Youth Court overview
The Youth Court is a division of the District Court.
Most young people who get into trouble with the law do not come to the Youth Court. Police will usually deal with low-level offending in the community: by issuing a warning, or by undertaking an Alternative Action Plan. This might include paying for damage, doing community work, writing an apology letter and/or attending counselling.
When a young person commits a serious offence, they may be directed to a Youth Court to come before a Youth Court Judge. Youth Courts deal with all serious offending committed by a young person other than murder and manslaughter. Murder and manslaughter cases will begin in the Youth Court, before being transferred to the High Court. The Youth Court does not deal with traffic offending.
The Judge will have received special training to deal with young people.
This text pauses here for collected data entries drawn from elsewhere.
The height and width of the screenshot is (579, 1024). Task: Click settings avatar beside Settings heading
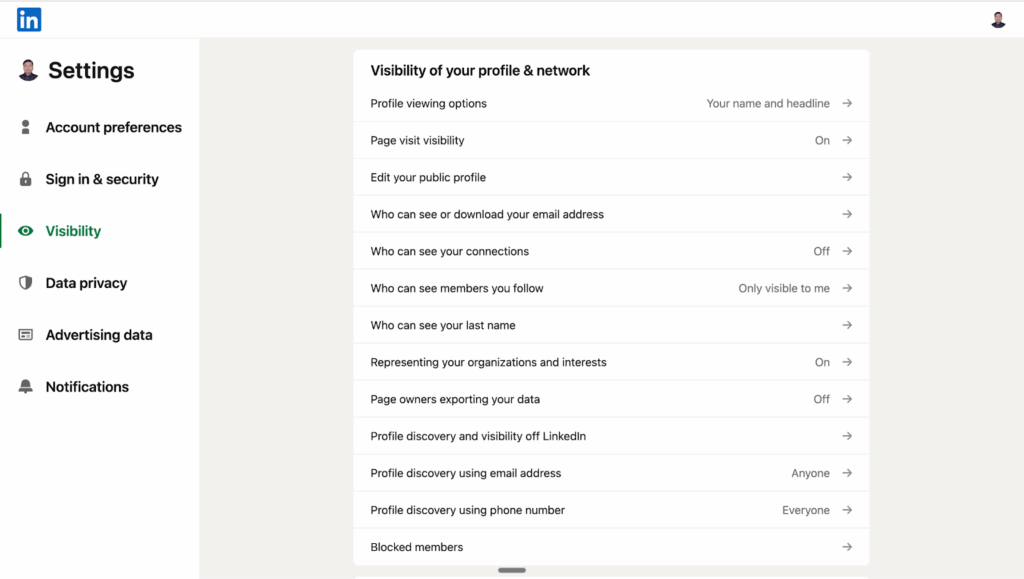pyautogui.click(x=28, y=71)
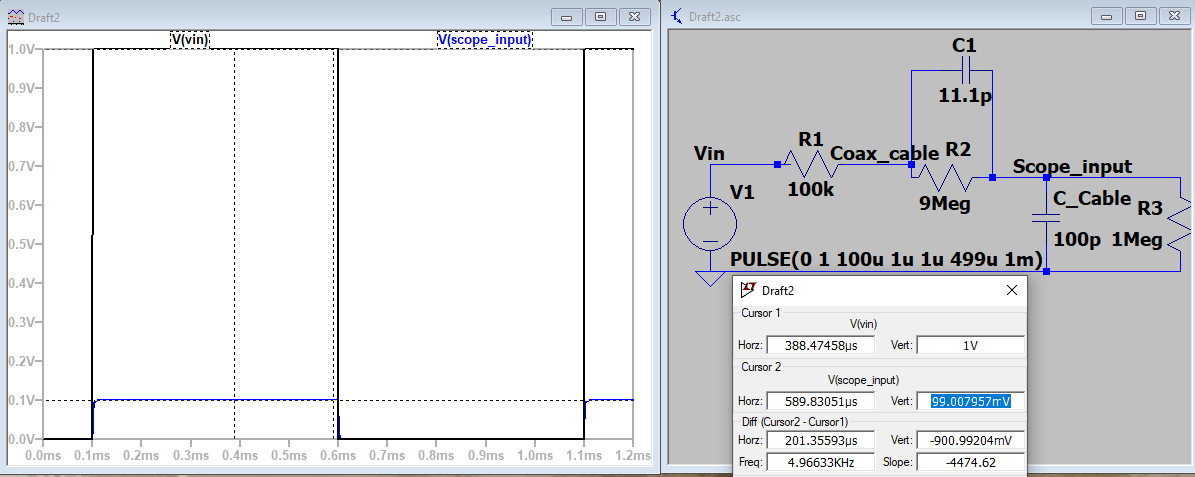
Task: Click the R3 resistor symbol
Action: pyautogui.click(x=1182, y=227)
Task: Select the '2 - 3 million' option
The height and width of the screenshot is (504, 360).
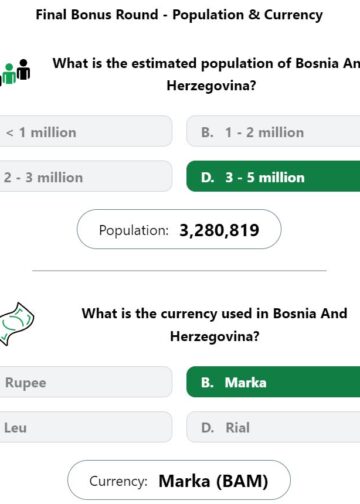Action: tap(86, 176)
The process will depend on the age of the child or young person:
- Most young people in the Youth Court will be between 14-16 years old, however 12 and 13 year olds will be included if they are charged with particularly serious offences.
- From July 1 2019, Youth Court will be extended to include most 17 year olds who have been charged with an offence. This is unless it is particularly serious (such as aggravated robbery), in which case it may be transferred to the District court.
The Youth Court is closed to the public. Media is entitled by right to attend, but must apply to the Judge before they can publish anything. It is never okay to publish the name of the child or young person, their family, their school or any identifying details. More information can be found here: Media and Newsletters.
If it is proven that a young person did commit the offence, the Youth Court has a range of responses available. These include discharging a young person who has completed a Family Group Conference plan, to detention in a secure Youth Justice Residence. In very serious cases the Youth Court may transfer the case to the District Court for sentence.